Repeat exactly the lines from the one containing "Expand the shipping Province dropdown" through the last line of the records below, both included, and nothing else.
<<<<
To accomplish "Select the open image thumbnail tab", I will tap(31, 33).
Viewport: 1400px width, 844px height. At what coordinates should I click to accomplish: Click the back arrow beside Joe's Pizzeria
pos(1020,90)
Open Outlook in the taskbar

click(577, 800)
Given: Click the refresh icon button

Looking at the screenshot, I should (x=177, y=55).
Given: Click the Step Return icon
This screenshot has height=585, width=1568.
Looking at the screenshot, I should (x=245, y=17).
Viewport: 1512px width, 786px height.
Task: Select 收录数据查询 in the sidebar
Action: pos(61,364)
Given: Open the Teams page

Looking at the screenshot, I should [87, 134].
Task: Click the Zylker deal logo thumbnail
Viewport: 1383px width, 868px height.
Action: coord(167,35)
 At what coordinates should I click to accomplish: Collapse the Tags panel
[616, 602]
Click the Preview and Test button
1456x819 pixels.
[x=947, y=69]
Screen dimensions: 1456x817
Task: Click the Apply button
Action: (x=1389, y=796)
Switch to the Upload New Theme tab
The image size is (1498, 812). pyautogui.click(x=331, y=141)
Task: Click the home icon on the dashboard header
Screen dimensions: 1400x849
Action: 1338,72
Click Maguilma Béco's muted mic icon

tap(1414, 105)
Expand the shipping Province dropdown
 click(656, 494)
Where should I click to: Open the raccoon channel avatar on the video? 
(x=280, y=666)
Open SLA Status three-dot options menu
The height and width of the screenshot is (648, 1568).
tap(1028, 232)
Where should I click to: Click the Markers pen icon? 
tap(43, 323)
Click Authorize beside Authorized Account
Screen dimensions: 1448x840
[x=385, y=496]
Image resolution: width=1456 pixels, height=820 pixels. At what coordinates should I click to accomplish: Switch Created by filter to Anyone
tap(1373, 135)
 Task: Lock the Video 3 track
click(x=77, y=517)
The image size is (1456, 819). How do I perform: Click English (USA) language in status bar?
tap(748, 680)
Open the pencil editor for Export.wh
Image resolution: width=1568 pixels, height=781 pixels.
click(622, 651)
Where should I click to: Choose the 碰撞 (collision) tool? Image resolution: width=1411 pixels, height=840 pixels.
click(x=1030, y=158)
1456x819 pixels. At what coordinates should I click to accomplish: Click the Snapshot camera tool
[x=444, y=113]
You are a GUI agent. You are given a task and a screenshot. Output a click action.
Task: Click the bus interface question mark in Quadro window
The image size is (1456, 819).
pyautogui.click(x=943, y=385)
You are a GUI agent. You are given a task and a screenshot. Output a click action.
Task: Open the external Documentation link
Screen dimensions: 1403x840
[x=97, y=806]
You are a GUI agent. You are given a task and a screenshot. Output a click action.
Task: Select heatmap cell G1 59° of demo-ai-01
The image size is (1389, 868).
>>>>
Task solution:
Expand the shipping Province dropdown
 click(656, 494)
Where should I click to: Open the raccoon channel avatar on the video? 
(x=280, y=666)
Open SLA Status three-dot options menu
The height and width of the screenshot is (648, 1568).
tap(1028, 232)
Where should I click to: Click the Markers pen icon? 
tap(43, 323)
Click Authorize beside Authorized Account
Screen dimensions: 1448x840
[x=385, y=496]
Image resolution: width=1456 pixels, height=820 pixels. At what coordinates should I click to accomplish: Switch Created by filter to Anyone
tap(1373, 135)
 Task: Lock the Video 3 track
click(x=77, y=517)
The image size is (1456, 819). How do I perform: Click English (USA) language in status bar?
tap(748, 680)
Open the pencil editor for Export.wh
Image resolution: width=1568 pixels, height=781 pixels.
click(622, 651)
Where should I click to: Choose the 碰撞 (collision) tool? Image resolution: width=1411 pixels, height=840 pixels.
click(x=1030, y=158)
1456x819 pixels. At what coordinates should I click to accomplish: Click the Snapshot camera tool
[x=444, y=113]
You are a GUI agent. You are given a task and a screenshot. Output a click action.
Task: Click the bus interface question mark in Quadro window
The image size is (1456, 819).
pyautogui.click(x=943, y=385)
You are a GUI agent. You are given a task and a screenshot. Output a click action.
Task: Open the external Documentation link
Screen dimensions: 1403x840
[x=97, y=806]
You are a GUI agent. You are given a task and a screenshot. Output a click action.
Task: Select heatmap cell G1 59° of demo-ai-01
The image size is (1389, 868).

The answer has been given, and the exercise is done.